Exercise requirements:
Each line holding the word "screenshot" must appear in the answer, copied from the entries.

Records provided:
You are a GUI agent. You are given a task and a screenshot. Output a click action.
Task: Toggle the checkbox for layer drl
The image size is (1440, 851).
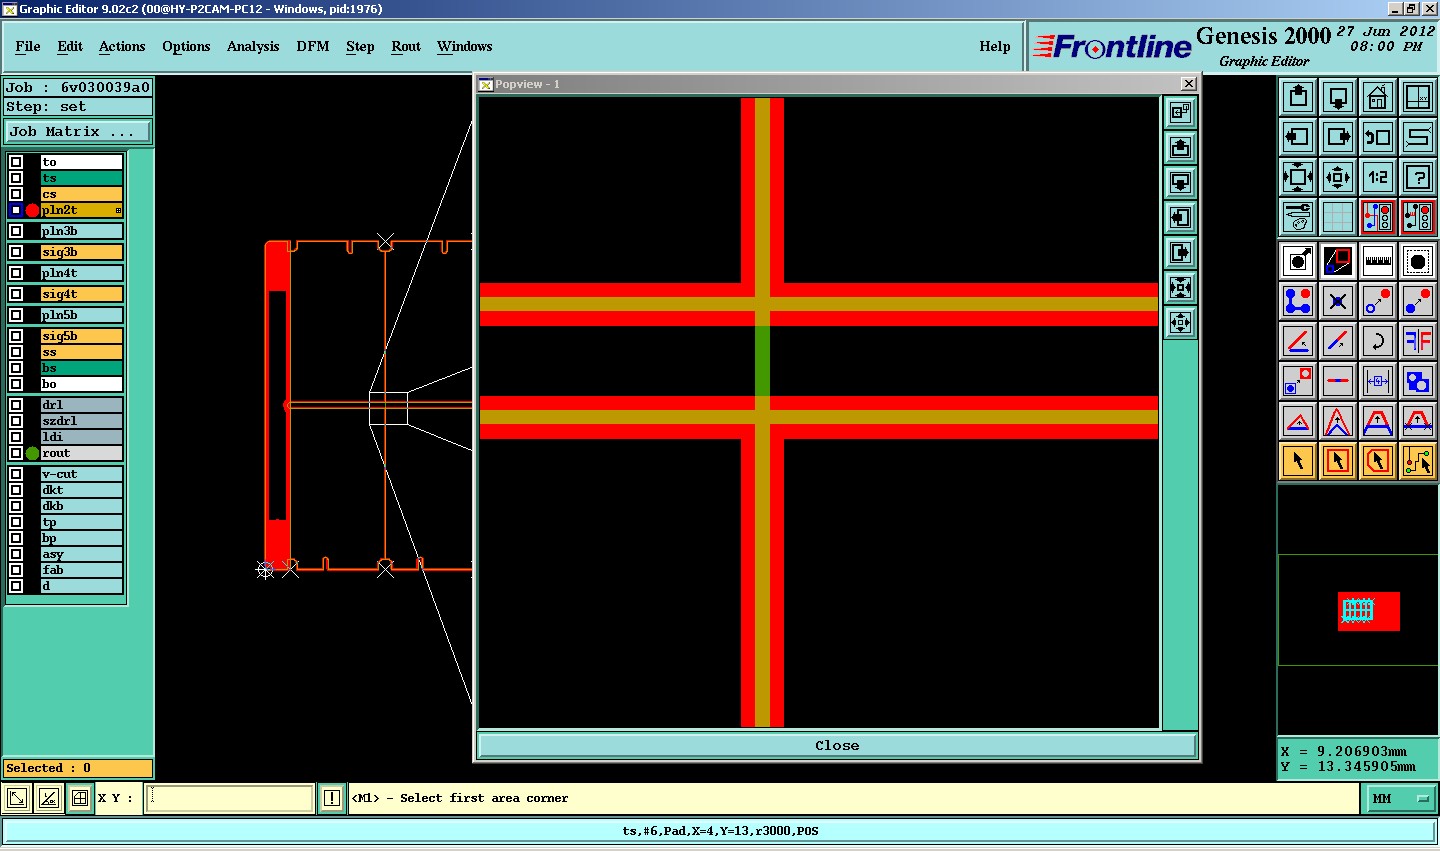16,405
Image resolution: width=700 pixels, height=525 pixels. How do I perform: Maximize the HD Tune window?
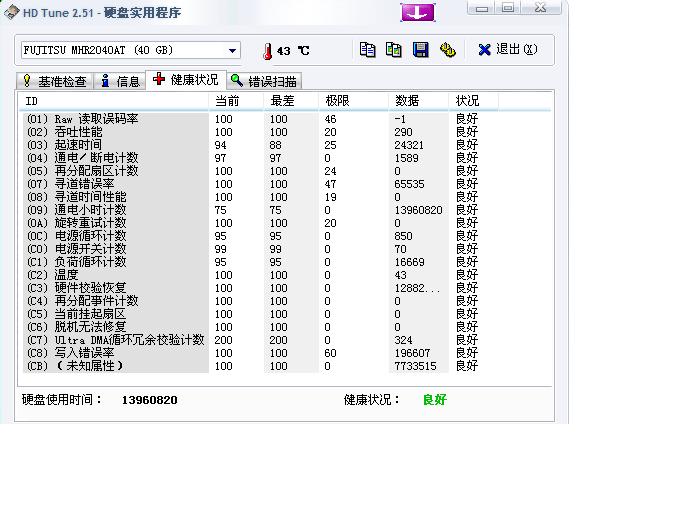click(509, 8)
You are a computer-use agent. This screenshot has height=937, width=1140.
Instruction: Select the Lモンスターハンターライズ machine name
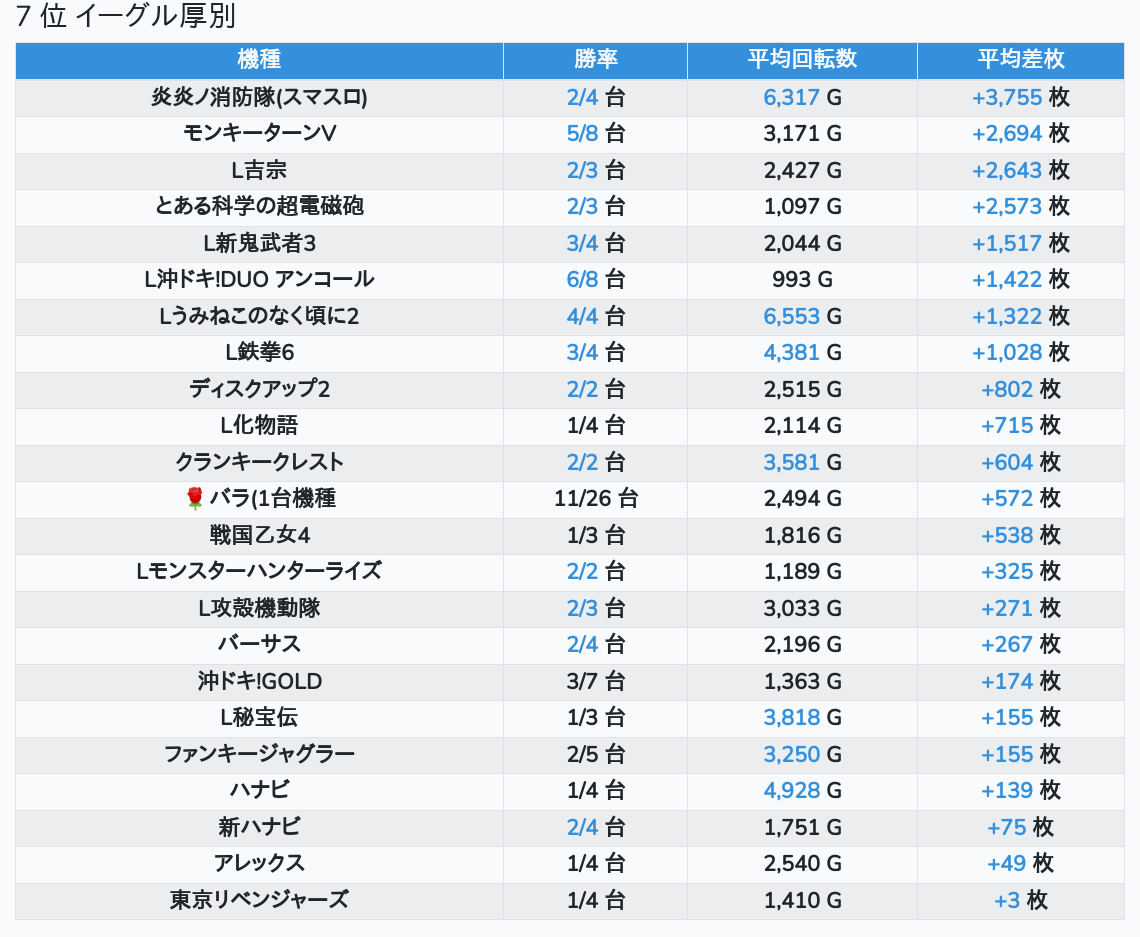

Answer space:
You are a GUI agent. You are given a task and a screenshot. Output a click action.
You are a computer-use agent. This screenshot has height=937, width=1140.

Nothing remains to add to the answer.